Con relación a lo anterior, puede verificarse en la certificación del proceso penal remitida a esta sede, específicamente en la resolución cuestionada –agregada del folio 69 al 74–, que los jueces integrantes del tribunal de sentencia en mención consignaron inicialmente la enunciación de las pruebas que habían sido consideradas y valoradas aplicando las reglas de la sana crítica para dicha decisión, verbigracia prueba pericial de cargo, testimonial de cargo, documental de cargo, documental de oficio y testimonial de descargo; posteriormente indicaron en el apartado IV de la referida sentencia, denominado “ANÁLISIS Y VALORACIÓN DE LA PRUEBA INMEDIADA”(sic), el contenido de cada una de las pruebas de cargo y de descargo, así como las consideraciones que las mismas merecían a criterio de dichos funcionarios judiciales.
Así, en el aludido considerando los jueces del tribunal de sentencia dejaron plasmados los elementos de convicción obtenidos como resultado de las deposiciones de las testigos, mismas que fueron contrastadas al amparo de los informes periciales respectivos; y finalmente concluyeron que “…mereciéndoles fe a los suscritos jueces sus testimonios [refiriéndose al de las dos menores víctimas y su madre ofendida], por ser congruentes con la prueba documental y pericial inmediada.” (sic), se tenía como hechos probados, que el imputado –hoy favorecido– cometió los delitos de violación y agresión sexual agravada en dos menores de edad, por los cuales fue condenado.
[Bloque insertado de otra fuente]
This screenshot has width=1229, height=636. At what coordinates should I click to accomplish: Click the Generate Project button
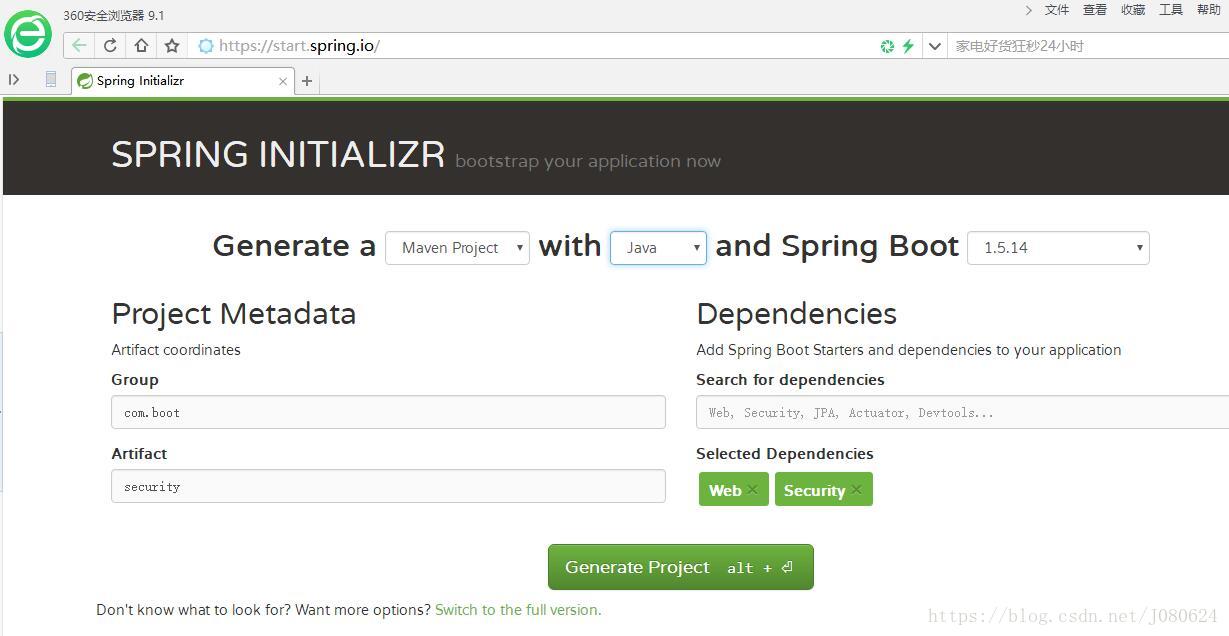click(680, 566)
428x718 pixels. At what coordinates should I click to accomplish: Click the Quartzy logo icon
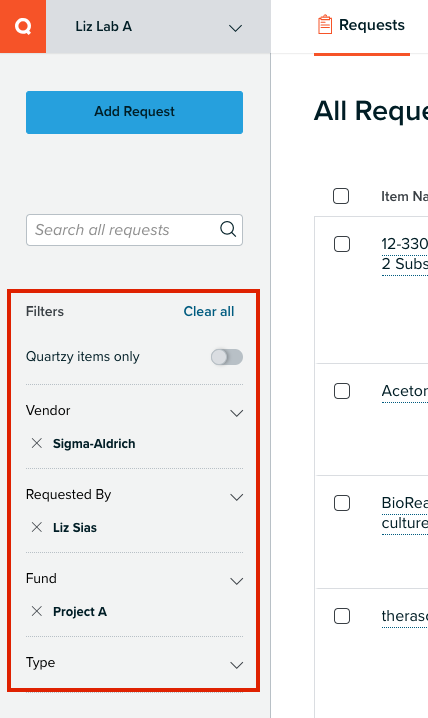click(x=23, y=27)
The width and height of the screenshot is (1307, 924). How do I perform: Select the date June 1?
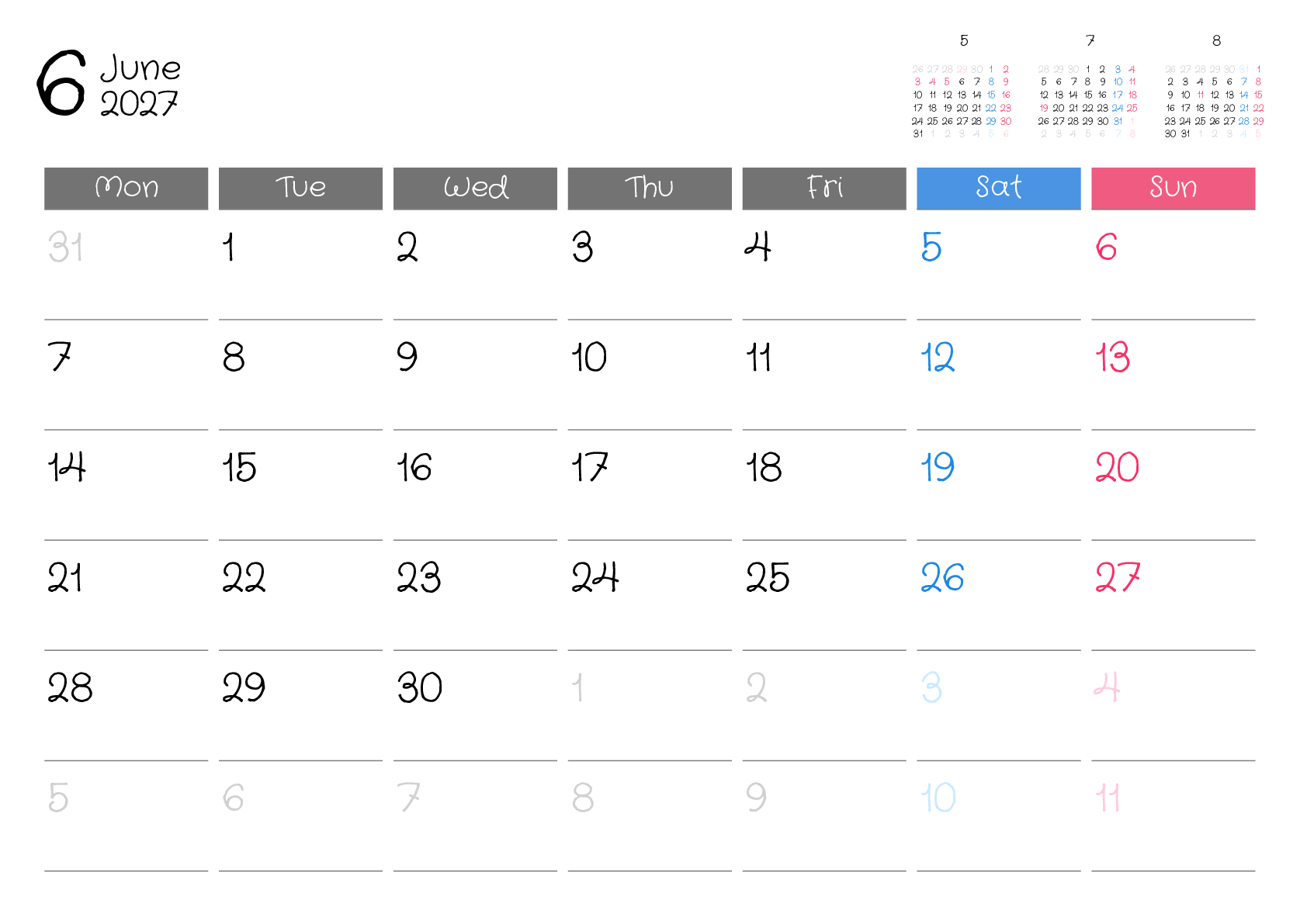tap(229, 248)
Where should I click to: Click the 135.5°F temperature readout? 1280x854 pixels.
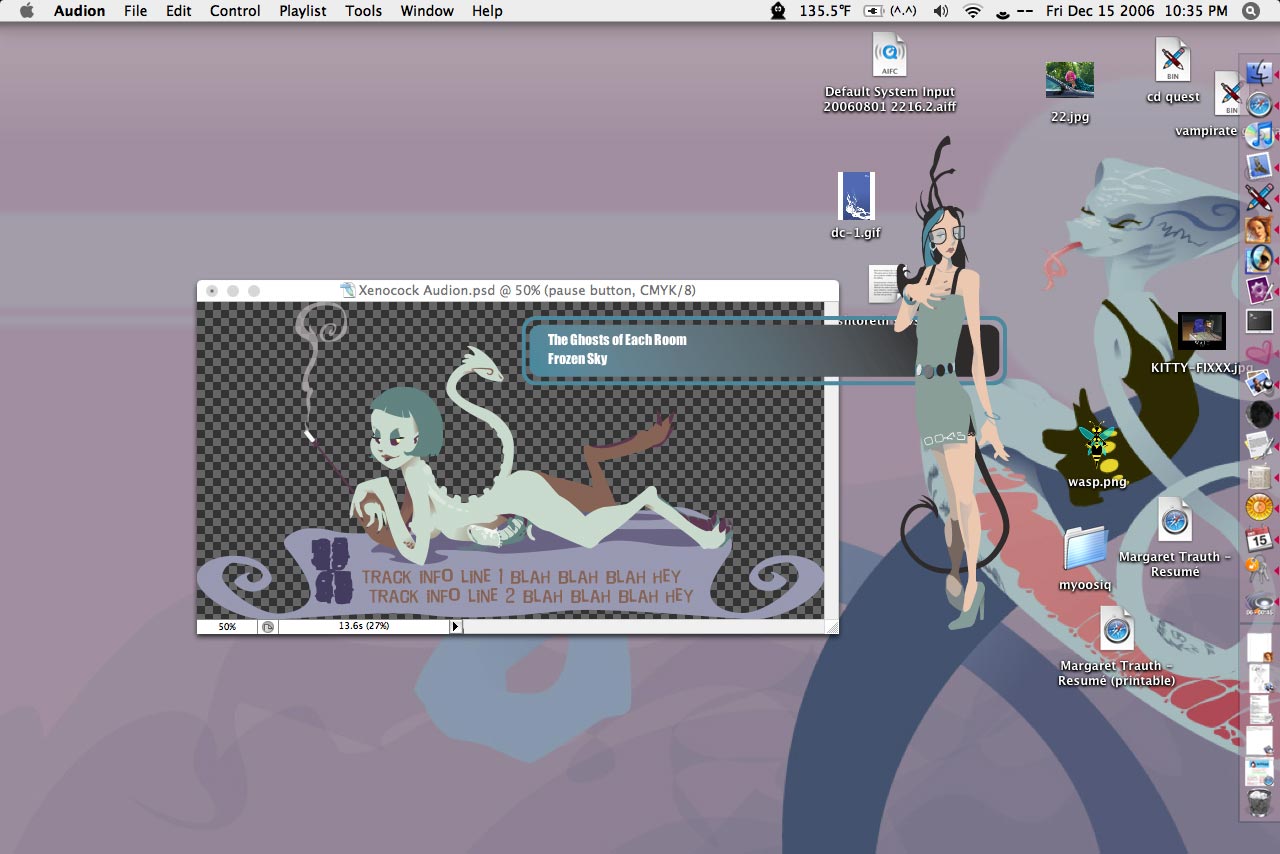coord(825,11)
Además, en el mismo apartado de la resolución, los jueces en comento analizaron la prueba de descargo, concluyendo que la misma “…no fue capaz de desvirtuar las pruebas de cargo inmediadas.”
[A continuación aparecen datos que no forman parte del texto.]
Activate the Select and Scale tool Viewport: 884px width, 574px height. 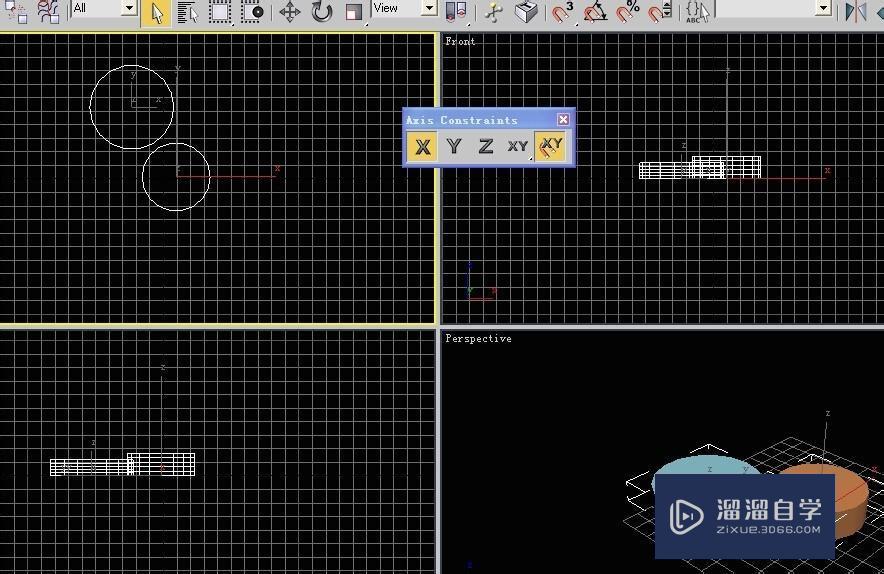point(354,12)
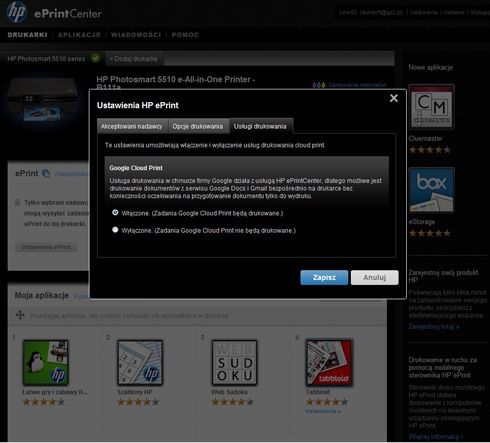The width and height of the screenshot is (490, 443).
Task: Click Dodaj drukarkę to add printer
Action: tap(134, 59)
En consecuencia, contrario a lo afirmado por el [favorecido] –quien alegó que la resolución cuestionada carece de fundamentación–, esta Sala ha constatado que la autoridad demandada dejó evidenciado en la sentencia definitiva el razonamiento y las consideraciones que la determinaron a pronunciar un fallo condenatorio contra el beneficiado; ante tal circunstancia, es evidente que no existió la falta de motivación de la decisión sometida a control constitucional, y por lo tanto no hubo violación a los derechos fundamentales de defensa y seguridad jurídica del favorecido con incidencia en su derecho de libertad personal, no siendo procedente acceder al presente punto de la pretensión.”